◆ DOCUMENT SECTION ◆
Skip to content

[RFC]: Nested tabular headers for uniform nested objects #46

@Turtle-dev3

Description

@Turtle-dev3

Type of Change

  • Backward-compatible addition
  • New optional feature

Summary

Extend the tabular form (§9.3) so that a column may itself be a uniform nested object, declared recursively in the header as field{sub1,sub2}. Rows remain flat delimiter-separated lines; the header alone encodes the nested shape. This generalises the existing {f1,f2} field list into a recursive form and unlocks table-collapse savings for the very common "array of records with a grouped sub-object" shape (addresses, customers, dimensions, geo, …).

Motivation

Problem

TOON v3's tabular form (key[N]{fields}:) is the format's strongest compression mechanism, but it only applies when every column value is a JSON primitive. As soon as one field in the row objects is itself a uniform nested object, detection fails and the entire array falls back to expanded list form (§9.4), repeating every key name N times.

◆ DATASET EXTRACT ◆
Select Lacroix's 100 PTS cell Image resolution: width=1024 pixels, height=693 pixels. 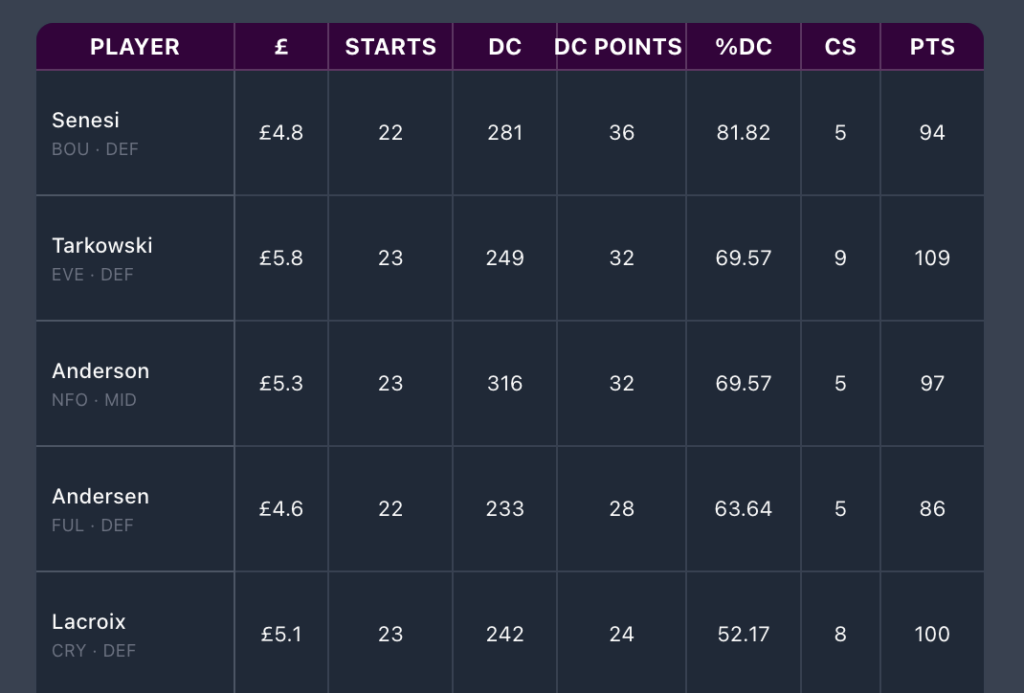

◆ TASK GOAL ◆
Can you reproduce the nested tabular headers RFC above in full, word for word? The data above comes from a separate source.

◆ OUTPUT ◆
Skip to content

[RFC]: Nested tabular headers for uniform nested objects #46

@Turtle-dev3

Description

@Turtle-dev3

Type of Change

  • Backward-compatible addition
  • New optional feature

Summary

Extend the tabular form (§9.3) so that a column may itself be a uniform nested object, declared recursively in the header as field{sub1,sub2}. Rows remain flat delimiter-separated lines; the header alone encodes the nested shape. This generalises the existing {f1,f2} field list into a recursive form and unlocks table-collapse savings for the very common "array of records with a grouped sub-object" shape (addresses, customers, dimensions, geo, …).

Motivation

Problem

TOON v3's tabular form (key[N]{fields}:) is the format's strongest compression mechanism, but it only applies when every column value is a JSON primitive. As soon as one field in the row objects is itself a uniform nested object, detection fails and the entire array falls back to expanded list form (§9.4), repeating every key name N times.